Au cours des deux derniers rôles triennaux d'évaluation à Bromont (2011 à 2013 et 2014 à 2016), la valeur non imposable de l'immeuble (terrain et bâtiment) est passée de 39 623 800 $ à 52 610 500 $. « Le MAMOT est responsable d'une compensation de taxes envers la Ville, correspondant à 80 % du taux général de taxes », mentionne le volumineux jugement du TAQ daté du 27 juin, dont La Voix de l'Est a obtenu copie. À 39 M $, cette compensation serait de l'ordre de 400 000 $ à 500 000 $ par année.
« Déconnectée »
Le CMI, sis dans le parc scientifique de Bromont, et la plupart des équipements de pointe qui y sont regroupés appartiennent à l'Université de Sherbrooke « au sens de la Loi sur la fiscalité municipale (LFM) », lit-on dans le document ratifié par les juges Véronique Pelletier et Claude de Champlain. 
Une première série de contrats au sujet du projet de centre de recherche a été signée entre 2010 et 2012 « afin d'encadrer juridiquement la construction et la mise en exploitation » du CMI. « Constatant ce qu'ils perçoivent comme une incompréhension ou une mauvaise interprétation de la part du MAMOT, alors que ce dernier souhaite faire inscrire au rôle comme occupantes C2MI, IBM et Teledyne, les partenaires fondateurs signent en 2016 une deuxième série de contrats [pour] clarifier contractuellement le mode opérationnel en place depuis le tout début », mentionne­ le jugement. 
L'avocate du MAMOT s'est formellement opposée au dépôt en preuve de cette seconde série de contrats. De plus, elle « voit dans la composition du conseil d'administration du C2MI, un contrôle exercé, non par l'Université, mais par les partenaires industriels ». Ce qu'a rejeté en bloc le Tribunal.
Selon Me Yanick Messier, qui représentait l'Université de Sherbrooke­, le C2MI, Teldyne et IBM dans le dossier, le MAMOT avait adopté une « position déconnectée » de la réalité. 
« Ce partenariat université/entreprise est sans précédent au Québec.

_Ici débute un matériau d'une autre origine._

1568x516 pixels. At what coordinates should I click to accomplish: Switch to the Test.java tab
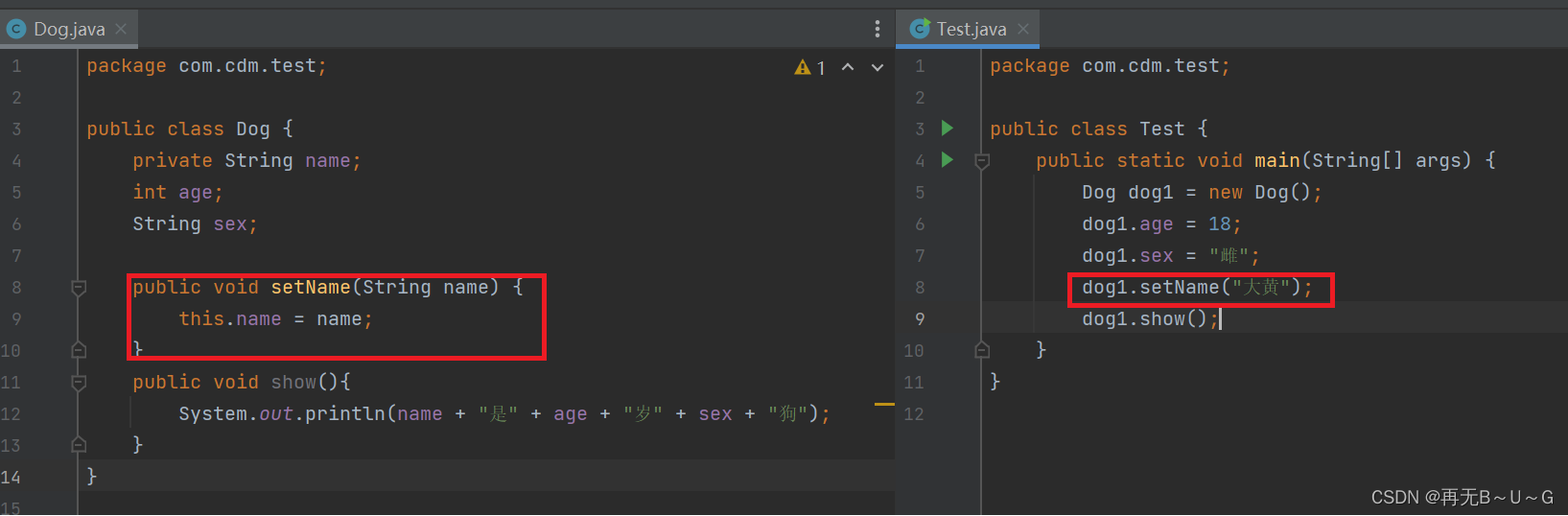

Le MAMOT, avec une lecture plutôt unidimensionnelle des premières versions de contrats, est arrivé à la conclusion qu'il y aurait peut-être une espèce de mise en scène artificielle que l'on voulait passer pour exempter cette infrastructure de taxes, a indiqué le procureur. [...] Avec le deuxième contrat, on a voulu éclairer le MAMOT à propos de ce qui se fait au CMI depuis le jour un. Et c'est une preuve qui a été non contredite. [...] En fait, on a eu 100 % ce qu'on voulait. Vraiment, c'est une victoire sur toute la ligne. »
De son côté, Bromont avait mis de côté depuis des années, à même son budget, des sommes servant à pallier une éventuelle décision défavorable du TAQ dans le dossier. Bien que soulagée de voir la lumière au bout du tunnel, la mairesse Pauline Quinlan a réagi avec prudence. 
« C'est une affaire qui traîne depuis quelques années. J'ai discuté avec les élus et on considère que c'est une très belle nouvelle. Mais on se garde une petite gêne parce qu'on veut voir comment le dossier va s'orchestrer pour la suite des choses. »
Il n'a pas été possible d'obtenir les commentaires du président-directeur­ général du C2MI, Normand­ Bourbonnais, lundi. Idem du côté du ministère de la Justice.